PAGE →
_ _ _ _ _

CSE 260 Research Projects

Look over the  list of projects  below and choose one.  We can meet to discuss projects if you like. (In case of duplications I'll contact the different groups to avoid overlap.) If you'd like to suggest your own project be sure and discuss it with me first. Projects may be done in teams of two or three. If you form a group of three, or if you are working on your own, be sure and discuss the scope of the project with me.

Your project proposal should identify the investigators and the title of the project. You should present a preliminary list of milestones--with completion dates--and possible options that may depend on your progress during the remainder of the quarter. Be realistic! Some of these projects are open ended to give you some flexibility. Be sure and clearly describe the division of labor in the proposal. If you are proposing your own project, be sure to include a description of the project that is approximately 250 words in length, roughly one double spaced page. Once I have received the project proposals, I will give you back written feedback, in part, to assess whether the project is appropriate in scope and size.

You should allow 4 weeks for the project. You may need to fine-tune your goals as the project goes underway. This is fine so long as you document your decisions.

The project progress reports will help keep you on a steady pace and enable you to make mid-course corrections. The report should

1. discuss your progress to date, including, if you are working in a team, a self-evaluation which discusses the division of labor and other details about how you worked as a team team (A copy of the form is available in html or tex.)
2. revise any milestones and completion dates that you established previously, including an explanation.

In evaluating your proposal and progress report I will check to see if your goals are realistic. A realistic project that is successfully completed will likely receive a higher grade than one that is too ambitious and doesn't get finished. Moreover, results alone are not adequate. You need to interpret them. If you have any questions about this, be sure and see me about them. If you do have an ambitious design, we can work together to set realistic short term goals.

Submit your project in hard copy form. If you like, you may also submit the report in html format (with ASCII and postscript attachments). I will give you instructions on how to submit an electronic copy of your report later on if you need them.

Sample Projects from previous years

The Projects

Here is a list of suggested projects. I have additional documentation for certain projects, so be sure and contact me if you'd like to know more about the project.

Bouncing balls gas dynamics simulation.

Implement a gas dynamics simulations using "bouncing balls."  The challenge is that particles distribute themselves non-uniformly, and must be evenly balanced across the processors. A description of the problem can be found Here. For more information about load balancing see the following URL: http://www-cse.ucsd.edu/~baden/classes/cse262_wi02/lectures/Lec07/Lec07.html. To learn about the simulation try one of the following links: http://comp.uark.edu/~jgeabana/mol_dyn/KinThI.html. You will need to use asynchronous communication to improve performance.

 

Latency-tolerant FFT in KeLP

The Fast Fourier Transform (FFT) is used in image processing and in solving certain numerical problems. For more information about the FFT, see Jim Demmel's notes at http://http.cs.berkeley.edu/~demmel/cs267/lecture24/lecture24.html#link_6.

_ _ _ _ _

GOAL 1 → According to the CSE 260 project page, what purpose do the progress reports serve? Answer in one to three sentences.
GOAL 2 → How many weeks does the CSE 260 project page say to allow for the project?
GOAL 3 → Summarize the CSE 260 project page in two sentences.

SUPPLIED MATERIAL →
_ _ _ _ _

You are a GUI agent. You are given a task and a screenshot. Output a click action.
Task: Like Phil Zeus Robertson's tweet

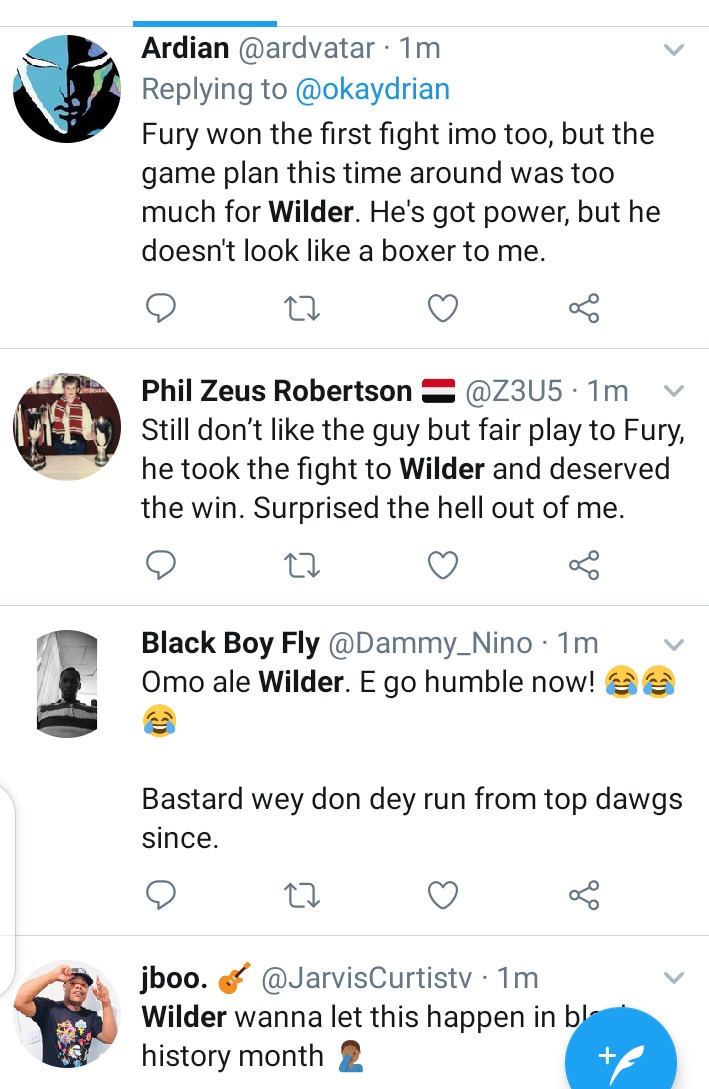coord(442,566)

_ _ _ _ _

EXERCISE OUTPUT 1 → The progress reports help students keep a steady pace on their projects. They also let students make mid-course corrections.

EXERCISE OUTPUT 2 → Four weeks.

EXERCISE OUTPUT 3 → Students choose a project from a suggested list, such as a bouncing-balls gas dynamics simulation or a latency-tolerant FFT in KeLP, or propose their own. They work alone or in teams of two or three and submit a proposal with milestones and a progress report, with realistic goals that are completed and interpreted valued over overly ambitious ones.